On retrouve dans cette languissante scène d'ouverture l'attente interminable et l'âpreté d'un mur de prison que, De l'Autre Côté (2003), le documentaire de Chantal Akerman révélait déjà de cette même frontière. Ce procédé de longs plans-séquence avec une caméra qui reste à distance du sujet observé, retransmet au spectateur une continuité temporelle telle qu'elle existait à la prise de vue, un moment de vérité entière. L'action s'y déroule à son rythme sans être soulignée par un montage narratif ostentatoire qui morcelle et reconstruit une temporalité artificielle, elliptique. Le but étant moins celui du "cinéma-vérité" qui voulait donner l'impression de faire partie de la réalité, que de laisser la fiction s'échafauder dans le regard du spectateur contemplatif. Celui-ci opère lui-même recadrage, mise en abyme, gros-plan resitués dans le contexte de leur plan d'ensemble. L'intégrité d'une durée intacte permet cette appréhension personnalisée par chaque observateur correspondant à son propre niveau d'attention et son implication émotionnelle avec le champ filmé.

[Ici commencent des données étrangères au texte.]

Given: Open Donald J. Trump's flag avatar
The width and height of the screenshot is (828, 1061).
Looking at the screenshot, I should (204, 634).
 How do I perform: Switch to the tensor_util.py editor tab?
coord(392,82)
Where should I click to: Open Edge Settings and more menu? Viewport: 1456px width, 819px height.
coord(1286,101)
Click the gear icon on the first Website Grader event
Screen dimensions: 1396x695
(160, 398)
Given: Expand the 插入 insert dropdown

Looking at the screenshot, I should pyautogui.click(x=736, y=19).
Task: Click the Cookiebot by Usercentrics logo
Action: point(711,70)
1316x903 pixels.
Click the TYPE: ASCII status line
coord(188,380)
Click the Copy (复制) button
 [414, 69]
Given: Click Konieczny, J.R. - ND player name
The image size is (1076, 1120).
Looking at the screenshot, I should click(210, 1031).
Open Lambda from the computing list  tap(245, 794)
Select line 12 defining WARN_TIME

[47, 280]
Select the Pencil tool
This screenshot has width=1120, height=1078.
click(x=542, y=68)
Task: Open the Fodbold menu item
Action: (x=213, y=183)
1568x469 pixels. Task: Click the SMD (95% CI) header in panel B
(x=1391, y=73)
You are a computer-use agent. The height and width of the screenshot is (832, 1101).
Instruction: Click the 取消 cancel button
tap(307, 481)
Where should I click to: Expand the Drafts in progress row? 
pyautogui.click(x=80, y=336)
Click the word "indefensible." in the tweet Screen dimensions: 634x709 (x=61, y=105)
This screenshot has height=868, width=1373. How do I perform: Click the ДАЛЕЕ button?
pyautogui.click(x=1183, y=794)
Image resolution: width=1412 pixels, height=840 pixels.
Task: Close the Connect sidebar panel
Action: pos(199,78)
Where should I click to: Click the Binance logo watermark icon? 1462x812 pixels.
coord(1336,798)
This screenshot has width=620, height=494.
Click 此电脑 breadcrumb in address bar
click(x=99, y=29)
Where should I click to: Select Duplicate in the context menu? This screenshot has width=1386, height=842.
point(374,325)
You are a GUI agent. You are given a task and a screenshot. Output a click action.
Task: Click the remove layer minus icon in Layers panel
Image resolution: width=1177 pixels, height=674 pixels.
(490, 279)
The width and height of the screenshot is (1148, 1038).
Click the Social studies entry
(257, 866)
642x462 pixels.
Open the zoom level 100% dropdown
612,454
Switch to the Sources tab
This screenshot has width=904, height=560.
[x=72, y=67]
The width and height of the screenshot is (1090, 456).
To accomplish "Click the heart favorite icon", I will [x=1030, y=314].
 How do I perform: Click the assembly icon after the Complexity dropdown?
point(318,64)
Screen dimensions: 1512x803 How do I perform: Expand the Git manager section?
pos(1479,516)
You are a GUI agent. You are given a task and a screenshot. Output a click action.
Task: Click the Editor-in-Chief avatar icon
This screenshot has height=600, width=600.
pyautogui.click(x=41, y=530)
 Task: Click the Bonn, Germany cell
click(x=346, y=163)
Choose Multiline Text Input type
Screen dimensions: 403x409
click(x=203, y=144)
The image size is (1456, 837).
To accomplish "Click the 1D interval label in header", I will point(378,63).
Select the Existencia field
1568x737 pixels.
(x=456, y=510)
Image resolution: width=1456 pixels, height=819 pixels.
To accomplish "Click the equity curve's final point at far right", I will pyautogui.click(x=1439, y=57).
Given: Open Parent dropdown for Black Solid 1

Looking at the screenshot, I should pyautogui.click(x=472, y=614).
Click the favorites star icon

Jesus et Fausto ont accepté d'assassiner la femme d'un mari jaloux pour payer l'onéreuse opération chirurgicale d'une aînée restée au pays. Le commanditaire est évoqué par nos héros mais n'apparaîtra jamais à l'écran. Ce film les accompagne toute la journée jusqu'à l'exécution de leur plan, dans l'angoisse et l'indécision. Même imaginaire, ce fait divers est caractéristique du cynisme hypocrite d'une partie de la société américaine exploitant à la fois la main d’œuvre clandestine bon marché et cultivant ouvertement une haine raciale à l'encontre de ces citoyens de seconde classe privés des droits basiques. Chantal Akerman met en évidence l'ambiguïté des mentalités dans son documentaire avec ses interviews de part et d'autre de la frontière. Au Texas, la constitution accorde la légitime défense aux propriétaires du sol pour abattre tout voleur ou intrus, et les milices patrouillent à la frontière pour repousser au dehors les émigrés.
Premier paradoxe de la société américaine soulevé ici. Dans les médias et dans les consciences, la violence est essentiellement attribuée aux minorités ethniques défavorisées3. Or c'est bien un Américain dans ce film qui fournit un fusil à pompe à canon scié (illégal et sans permis de port d'arme) à des clandestins pour commettre un crime chez lui, c'est-à-dire dans sa maison et dans son pays ! Il les invite à pénétrer sans effraction et enfreindre la loi à sa place. Je ne saurais dire qui du cocu, soudoyeur mafioso, ou de l'assassin, tel Raskolnikov, écoperait de la plus lourde peine, et du péché le plus grave... A qui profite le crime ?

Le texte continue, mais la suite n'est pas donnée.